Locate every line below that contains the word "will" and copy it.

[Available data — start]

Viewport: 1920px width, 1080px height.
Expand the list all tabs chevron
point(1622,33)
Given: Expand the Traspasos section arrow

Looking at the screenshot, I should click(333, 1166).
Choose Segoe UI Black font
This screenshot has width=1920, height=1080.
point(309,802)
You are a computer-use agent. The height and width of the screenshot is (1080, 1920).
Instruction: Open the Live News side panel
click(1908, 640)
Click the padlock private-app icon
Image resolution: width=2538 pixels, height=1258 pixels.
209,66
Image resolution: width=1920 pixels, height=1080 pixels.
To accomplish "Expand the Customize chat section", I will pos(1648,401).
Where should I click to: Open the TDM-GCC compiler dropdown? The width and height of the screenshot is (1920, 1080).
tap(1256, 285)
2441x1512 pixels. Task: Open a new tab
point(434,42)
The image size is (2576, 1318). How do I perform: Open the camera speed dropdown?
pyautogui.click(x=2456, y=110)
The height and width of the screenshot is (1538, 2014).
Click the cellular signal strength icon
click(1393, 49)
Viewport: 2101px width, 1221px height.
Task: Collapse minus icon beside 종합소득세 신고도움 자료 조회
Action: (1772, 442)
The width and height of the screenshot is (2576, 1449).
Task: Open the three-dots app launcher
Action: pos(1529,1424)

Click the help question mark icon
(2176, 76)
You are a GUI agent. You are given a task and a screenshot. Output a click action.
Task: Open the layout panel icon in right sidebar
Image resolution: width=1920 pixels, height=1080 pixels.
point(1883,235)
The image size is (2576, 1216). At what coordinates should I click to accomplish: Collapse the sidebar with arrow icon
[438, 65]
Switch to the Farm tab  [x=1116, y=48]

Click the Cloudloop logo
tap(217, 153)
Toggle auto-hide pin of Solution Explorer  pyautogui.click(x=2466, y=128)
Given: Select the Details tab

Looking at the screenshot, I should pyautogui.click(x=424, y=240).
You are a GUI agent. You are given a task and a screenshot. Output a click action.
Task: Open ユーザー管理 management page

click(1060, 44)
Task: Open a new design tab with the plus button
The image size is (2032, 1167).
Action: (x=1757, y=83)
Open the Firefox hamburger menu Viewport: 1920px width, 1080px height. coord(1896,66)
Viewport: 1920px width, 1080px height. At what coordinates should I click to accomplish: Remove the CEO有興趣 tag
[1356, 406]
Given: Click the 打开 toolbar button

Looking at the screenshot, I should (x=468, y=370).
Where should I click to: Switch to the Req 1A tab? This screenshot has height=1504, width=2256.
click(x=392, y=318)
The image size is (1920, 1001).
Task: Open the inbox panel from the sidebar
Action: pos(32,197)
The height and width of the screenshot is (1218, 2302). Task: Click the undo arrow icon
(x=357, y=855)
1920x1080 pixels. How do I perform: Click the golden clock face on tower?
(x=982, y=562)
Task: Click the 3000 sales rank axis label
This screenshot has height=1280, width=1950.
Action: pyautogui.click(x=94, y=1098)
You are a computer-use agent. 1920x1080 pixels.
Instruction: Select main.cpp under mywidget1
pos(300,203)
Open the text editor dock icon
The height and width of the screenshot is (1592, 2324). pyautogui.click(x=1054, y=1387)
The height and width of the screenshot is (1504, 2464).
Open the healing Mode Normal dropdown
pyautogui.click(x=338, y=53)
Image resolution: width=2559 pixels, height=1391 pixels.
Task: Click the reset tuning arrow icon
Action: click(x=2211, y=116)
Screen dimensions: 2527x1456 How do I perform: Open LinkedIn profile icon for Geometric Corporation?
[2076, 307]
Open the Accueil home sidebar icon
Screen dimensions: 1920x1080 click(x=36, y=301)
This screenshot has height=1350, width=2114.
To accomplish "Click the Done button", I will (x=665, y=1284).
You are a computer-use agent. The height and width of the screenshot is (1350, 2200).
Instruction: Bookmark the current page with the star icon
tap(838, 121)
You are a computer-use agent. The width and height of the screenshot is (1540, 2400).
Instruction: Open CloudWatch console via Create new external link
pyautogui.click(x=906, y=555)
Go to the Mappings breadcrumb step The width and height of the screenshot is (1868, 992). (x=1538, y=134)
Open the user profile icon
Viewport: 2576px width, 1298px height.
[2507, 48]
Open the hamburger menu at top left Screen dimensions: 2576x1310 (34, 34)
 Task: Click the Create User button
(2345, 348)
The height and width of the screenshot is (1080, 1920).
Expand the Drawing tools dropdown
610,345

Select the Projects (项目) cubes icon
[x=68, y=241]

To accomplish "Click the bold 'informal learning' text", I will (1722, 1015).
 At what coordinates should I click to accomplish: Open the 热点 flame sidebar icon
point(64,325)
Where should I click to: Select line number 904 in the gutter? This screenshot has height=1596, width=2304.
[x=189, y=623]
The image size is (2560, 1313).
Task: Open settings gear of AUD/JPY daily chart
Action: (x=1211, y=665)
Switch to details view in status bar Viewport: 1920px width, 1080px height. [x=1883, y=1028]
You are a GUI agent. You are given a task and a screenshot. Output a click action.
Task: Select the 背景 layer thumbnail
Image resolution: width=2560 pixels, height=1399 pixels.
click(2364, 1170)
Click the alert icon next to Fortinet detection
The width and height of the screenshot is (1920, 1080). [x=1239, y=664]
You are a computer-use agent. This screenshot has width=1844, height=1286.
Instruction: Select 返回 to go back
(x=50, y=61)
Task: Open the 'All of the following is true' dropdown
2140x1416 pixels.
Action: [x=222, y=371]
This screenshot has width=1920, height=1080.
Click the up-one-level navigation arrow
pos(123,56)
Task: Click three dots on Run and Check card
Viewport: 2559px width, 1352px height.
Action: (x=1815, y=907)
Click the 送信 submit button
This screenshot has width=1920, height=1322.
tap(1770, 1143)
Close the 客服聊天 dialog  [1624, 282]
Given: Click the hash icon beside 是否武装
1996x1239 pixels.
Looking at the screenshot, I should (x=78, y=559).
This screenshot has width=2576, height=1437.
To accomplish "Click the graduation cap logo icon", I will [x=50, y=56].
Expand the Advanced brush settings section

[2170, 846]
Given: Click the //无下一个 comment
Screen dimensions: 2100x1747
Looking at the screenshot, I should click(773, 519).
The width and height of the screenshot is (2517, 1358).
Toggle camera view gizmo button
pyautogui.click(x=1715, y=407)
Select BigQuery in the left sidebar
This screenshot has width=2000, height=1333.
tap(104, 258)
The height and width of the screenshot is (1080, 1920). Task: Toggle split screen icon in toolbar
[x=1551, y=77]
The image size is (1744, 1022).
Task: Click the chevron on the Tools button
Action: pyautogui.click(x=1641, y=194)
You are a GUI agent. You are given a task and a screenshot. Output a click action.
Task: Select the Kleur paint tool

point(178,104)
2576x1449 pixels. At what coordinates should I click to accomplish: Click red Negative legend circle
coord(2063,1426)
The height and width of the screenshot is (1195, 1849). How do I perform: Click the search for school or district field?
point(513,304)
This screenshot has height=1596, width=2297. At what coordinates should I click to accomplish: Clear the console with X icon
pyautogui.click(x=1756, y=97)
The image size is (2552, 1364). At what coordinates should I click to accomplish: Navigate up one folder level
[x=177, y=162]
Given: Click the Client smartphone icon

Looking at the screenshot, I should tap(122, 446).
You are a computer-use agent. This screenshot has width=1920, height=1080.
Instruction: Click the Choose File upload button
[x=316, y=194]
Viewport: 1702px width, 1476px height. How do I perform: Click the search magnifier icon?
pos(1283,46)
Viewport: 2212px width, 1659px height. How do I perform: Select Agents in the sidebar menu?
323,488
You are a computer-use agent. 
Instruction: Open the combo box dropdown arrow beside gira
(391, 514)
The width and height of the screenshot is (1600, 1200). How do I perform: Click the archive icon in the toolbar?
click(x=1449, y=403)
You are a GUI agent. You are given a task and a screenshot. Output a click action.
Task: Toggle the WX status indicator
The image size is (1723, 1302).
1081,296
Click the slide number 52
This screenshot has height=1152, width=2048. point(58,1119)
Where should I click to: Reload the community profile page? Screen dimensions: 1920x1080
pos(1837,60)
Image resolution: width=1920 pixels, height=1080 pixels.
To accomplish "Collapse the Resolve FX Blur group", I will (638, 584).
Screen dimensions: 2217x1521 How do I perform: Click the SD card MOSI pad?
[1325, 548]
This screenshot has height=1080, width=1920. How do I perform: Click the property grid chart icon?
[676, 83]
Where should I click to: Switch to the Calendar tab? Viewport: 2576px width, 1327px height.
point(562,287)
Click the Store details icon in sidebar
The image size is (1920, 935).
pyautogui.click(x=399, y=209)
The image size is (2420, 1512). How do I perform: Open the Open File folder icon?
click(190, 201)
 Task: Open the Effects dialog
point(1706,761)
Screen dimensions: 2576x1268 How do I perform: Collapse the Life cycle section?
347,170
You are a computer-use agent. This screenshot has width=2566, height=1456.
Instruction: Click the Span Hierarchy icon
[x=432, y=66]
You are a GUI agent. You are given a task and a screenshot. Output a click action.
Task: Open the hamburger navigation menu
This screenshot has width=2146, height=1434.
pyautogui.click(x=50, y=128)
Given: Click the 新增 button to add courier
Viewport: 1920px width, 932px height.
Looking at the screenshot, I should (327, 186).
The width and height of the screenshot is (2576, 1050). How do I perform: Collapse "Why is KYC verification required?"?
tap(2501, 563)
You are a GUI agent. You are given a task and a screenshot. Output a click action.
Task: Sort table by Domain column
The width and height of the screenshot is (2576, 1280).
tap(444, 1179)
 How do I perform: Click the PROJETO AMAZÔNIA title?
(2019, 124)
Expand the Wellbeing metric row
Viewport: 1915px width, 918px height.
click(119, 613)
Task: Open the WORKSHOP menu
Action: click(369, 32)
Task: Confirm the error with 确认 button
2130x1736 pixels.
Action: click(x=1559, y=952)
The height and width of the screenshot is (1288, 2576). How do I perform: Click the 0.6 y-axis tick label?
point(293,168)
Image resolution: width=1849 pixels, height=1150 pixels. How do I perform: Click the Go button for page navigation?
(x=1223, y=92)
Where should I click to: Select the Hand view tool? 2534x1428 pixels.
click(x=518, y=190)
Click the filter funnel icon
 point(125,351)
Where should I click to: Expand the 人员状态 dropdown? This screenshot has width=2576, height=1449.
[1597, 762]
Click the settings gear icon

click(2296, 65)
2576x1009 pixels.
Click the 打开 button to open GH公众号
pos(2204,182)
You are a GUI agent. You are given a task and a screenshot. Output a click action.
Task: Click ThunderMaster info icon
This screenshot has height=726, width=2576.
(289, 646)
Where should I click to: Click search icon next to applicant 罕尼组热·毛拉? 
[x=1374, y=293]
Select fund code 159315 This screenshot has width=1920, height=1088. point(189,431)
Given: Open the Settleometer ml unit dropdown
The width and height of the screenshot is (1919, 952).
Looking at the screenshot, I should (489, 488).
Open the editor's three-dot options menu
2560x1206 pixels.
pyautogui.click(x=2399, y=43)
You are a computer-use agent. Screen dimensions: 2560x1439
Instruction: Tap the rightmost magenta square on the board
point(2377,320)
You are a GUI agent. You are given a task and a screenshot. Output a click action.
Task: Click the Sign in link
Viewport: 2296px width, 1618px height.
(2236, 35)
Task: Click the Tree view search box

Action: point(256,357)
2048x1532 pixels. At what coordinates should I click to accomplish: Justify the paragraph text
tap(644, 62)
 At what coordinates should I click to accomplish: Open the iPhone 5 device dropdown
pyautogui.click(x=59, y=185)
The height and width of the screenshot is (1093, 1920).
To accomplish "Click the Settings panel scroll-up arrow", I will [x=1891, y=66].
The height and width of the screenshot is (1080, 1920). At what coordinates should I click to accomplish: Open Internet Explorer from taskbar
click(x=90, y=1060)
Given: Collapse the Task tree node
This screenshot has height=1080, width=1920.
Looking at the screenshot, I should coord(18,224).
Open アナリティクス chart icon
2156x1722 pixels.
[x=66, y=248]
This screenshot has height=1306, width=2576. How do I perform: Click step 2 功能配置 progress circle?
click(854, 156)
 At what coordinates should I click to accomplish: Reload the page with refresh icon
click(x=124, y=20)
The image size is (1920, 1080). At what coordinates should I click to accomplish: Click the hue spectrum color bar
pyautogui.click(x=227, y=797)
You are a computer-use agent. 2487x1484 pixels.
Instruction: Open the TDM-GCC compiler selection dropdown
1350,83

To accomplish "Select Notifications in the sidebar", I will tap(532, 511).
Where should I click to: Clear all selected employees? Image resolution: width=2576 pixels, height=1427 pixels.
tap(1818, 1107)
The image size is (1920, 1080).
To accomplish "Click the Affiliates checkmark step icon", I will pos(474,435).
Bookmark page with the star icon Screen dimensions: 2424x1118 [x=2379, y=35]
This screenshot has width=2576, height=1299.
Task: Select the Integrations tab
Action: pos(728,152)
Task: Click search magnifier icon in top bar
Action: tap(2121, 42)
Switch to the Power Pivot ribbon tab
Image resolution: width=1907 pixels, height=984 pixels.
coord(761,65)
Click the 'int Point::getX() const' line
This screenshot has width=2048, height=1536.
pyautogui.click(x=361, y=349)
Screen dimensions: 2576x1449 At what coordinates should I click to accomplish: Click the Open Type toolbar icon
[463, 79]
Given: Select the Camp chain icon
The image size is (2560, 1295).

[Available data — finish]

→ Written response:
To accomplish "Expand the Customize chat section", I will pos(1648,401).
To accomplish "Click the Done button", I will (x=665, y=1284).
To accomplish "Click the bold 'informal learning' text", I will (1722, 1015).
To accomplish "Click the graduation cap logo icon", I will [x=50, y=56].
To accomplish "Collapse the Resolve FX Blur group", I will (638, 584).
To accomplish "Click the Settings panel scroll-up arrow", I will [x=1891, y=66].
To accomplish "Select Notifications in the sidebar", I will tap(532, 511).
To accomplish "Click the Affiliates checkmark step icon", I will pos(474,435).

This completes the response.